🤖 AI Summary
To address “color collapse”—a problem in intelligent local colorization where ambiguous boundaries cause color bleeding across semantically similar regions—this paper proposes a lasso-guided attention localization framework. The method introduces geometric lasso interactions into point-based coloring for the first time, replacing dense point prompts with explicit region-level constraints. It comprises a lasso-driven attention mask generation module and a joint point-region propagation network. By modeling user-provided lassos as spatial priors, the framework achieves precise spatial localization and effectively suppresses color leakage. Experimental results demonstrate that, while preserving edge coherence and semantic fidelity, a single lasso interaction is equivalent to 4.18 point prompts in efficacy, yielding a 30% improvement in coloring efficiency.
📝 Abstract
Point-based interactive colorization techniques allow users to effortlessly colorize grayscale images using user-provided color hints.
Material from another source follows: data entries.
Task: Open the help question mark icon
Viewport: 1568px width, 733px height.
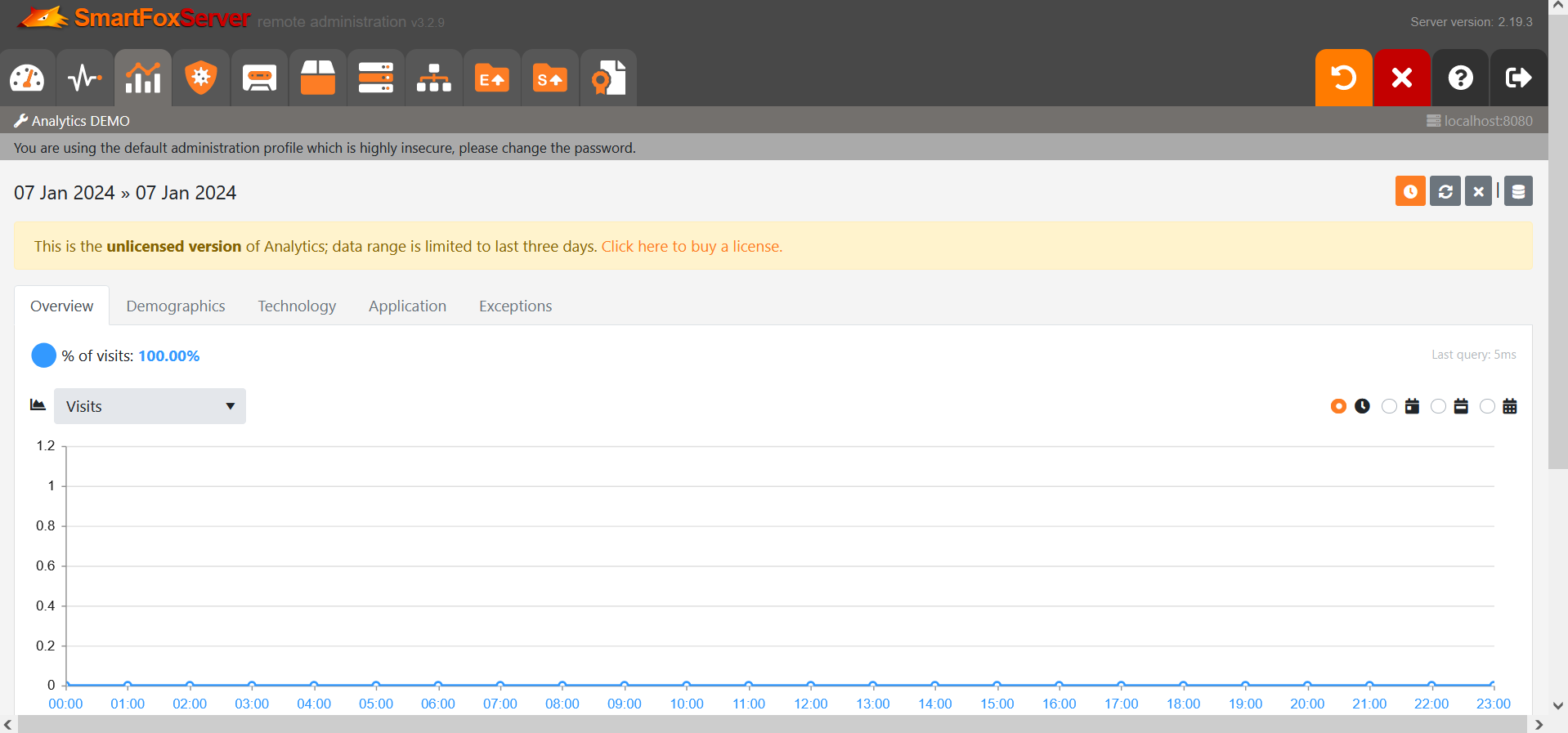Action: tap(1460, 78)
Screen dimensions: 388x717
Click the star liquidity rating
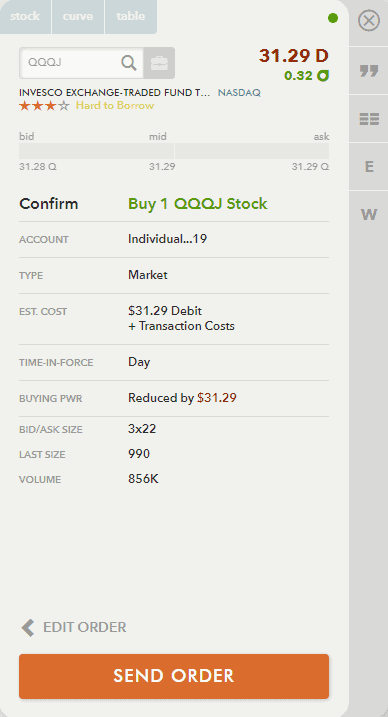point(44,106)
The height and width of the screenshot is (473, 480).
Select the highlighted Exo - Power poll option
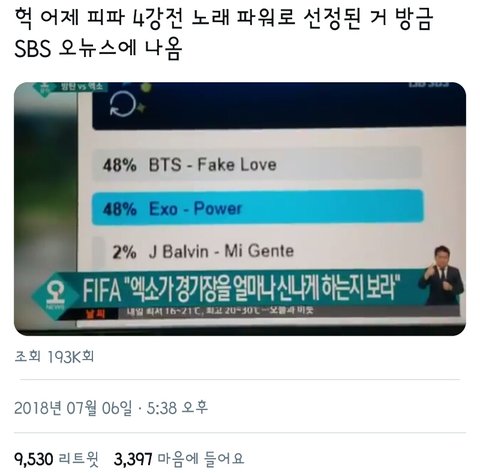(258, 208)
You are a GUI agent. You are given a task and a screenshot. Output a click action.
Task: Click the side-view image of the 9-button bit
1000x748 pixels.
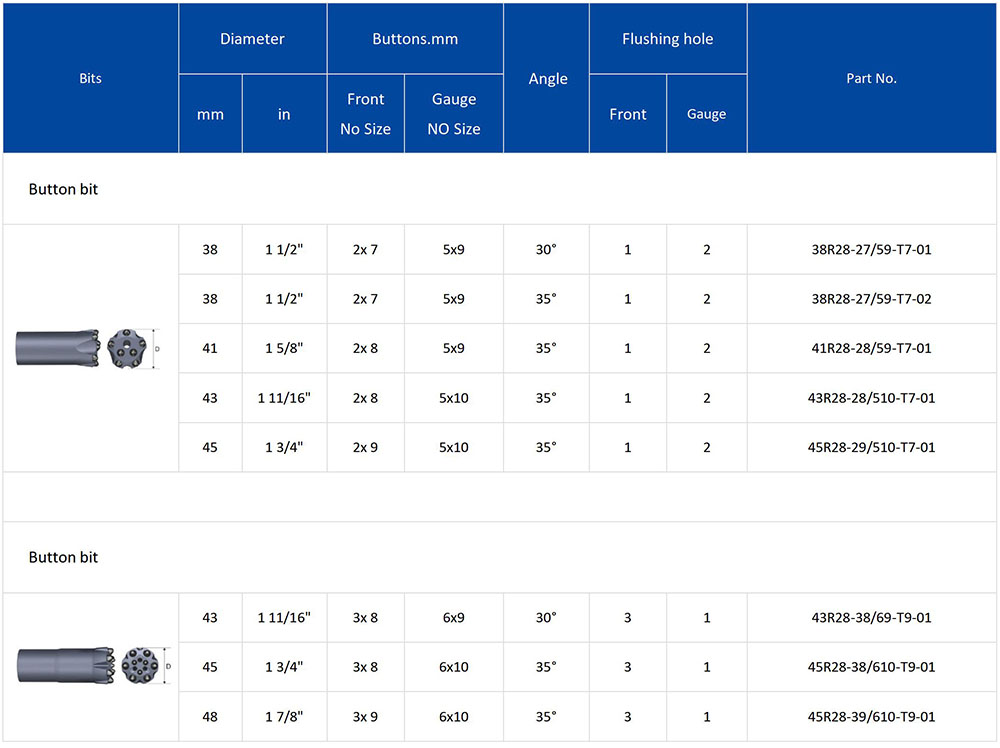point(60,665)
However, point-based methods often face challenges when different colors are given to semantically similar areas, leading to color intermingling and unsatisfactory results-an issue we refer to as color collapse. The fundamental cause of color collapse is the inadequacy of points for defining the boundaries for each color. To mitigate color collapse, we introduce a lasso tool that can control the scope of each color hint. Additionally, we design a framework that leverages the user-provided lassos to localize the attention masks. The experimental results show that using a single lasso is as effective as applying 4.18 individual color hints and can achieve the desired outcomes in 30% less time than using points alone.